Prediction of Visual Behaviour in Immersive Contents

Detalhes bibliográficos
Autor(a) principal: Nuno Rodrigues de Castro Santos Silva
Data de Publicação: 2022
Tipo de documento: Dissertação
Idioma: eng
Título da fonte: Repositório Científico de Acesso Aberto de Portugal (Repositórios Cientìficos)
Texto Completo: https://hdl.handle.net/10216/147532
Resumo: In the world of broadcasting and streaming, multi-view video provides the ability to present multiple perspectives of the same video sequence, therefore providing to the viewer a sense of immersion in the real-world scene. It can be compared to VR and 360° video, still, there are significant differences, notably in the way that images are acquired: instead of placing the user at the center, presenting the scene around the user in a 360° circle, it uses multiple cameras placed in a 360° circle around the real-world scene of interest, capturing all of the possible perspectives of that scene. Additionally, in relation to VR, it uses natural video sequences and displays. One issue which plagues content streaming of all kinds is the bandwidth requirement which, particularly on VR and multi-view applications, translates into an increase of the required data transmission rate.

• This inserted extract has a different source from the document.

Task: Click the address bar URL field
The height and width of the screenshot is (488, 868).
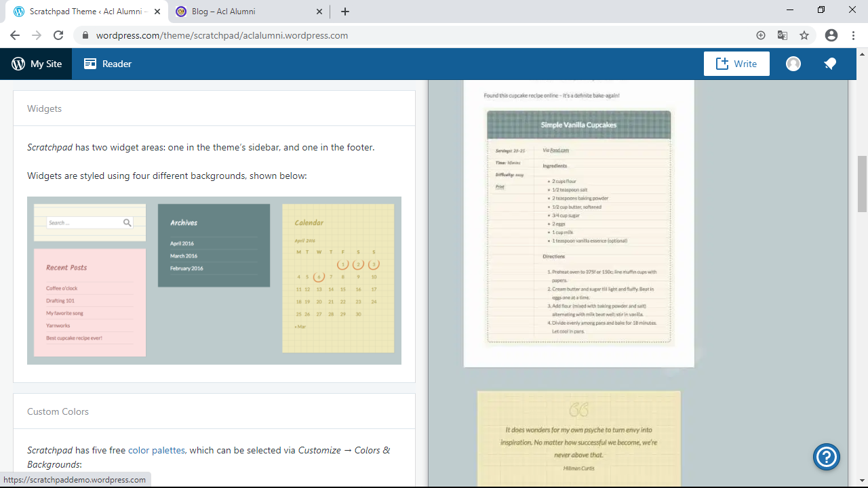Action: click(407, 35)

A possible solution to lower the required bandwidth, would be to limit the number of views to be streamed fully, focusing on those surrounding the area at which the user is keeping his sight. This is proposed by SmoothMV, a multi-view system that uses a non-intrusive head tracking approach to enhance navigation and Quality of Experience (QoE) of the viewer. This system relies on a novel "Hot&Cold" matrix concept to translate head positioning data into viewing angle selections. The main goal of this dissertation focus on the transformation and storage of the data acquired using SmoothMV into datasets. These will be used as training data for a proposed Neural Network, fully integrated within SmoothMV, with the purpose of predicting the interest points on the screen of the users during the playback of multi-view content. The goal behind this effort is to predict possible viewing interests from the user in the near future and optimize bandwidth usage through buffering of adjacent views which could possibly be requested by the user. After concluding the development of this dataset, work in this dissertation will focus on the formulation of a solution to present generated heatmaps of the most viewed areas per video, previously captured using SmoothMV.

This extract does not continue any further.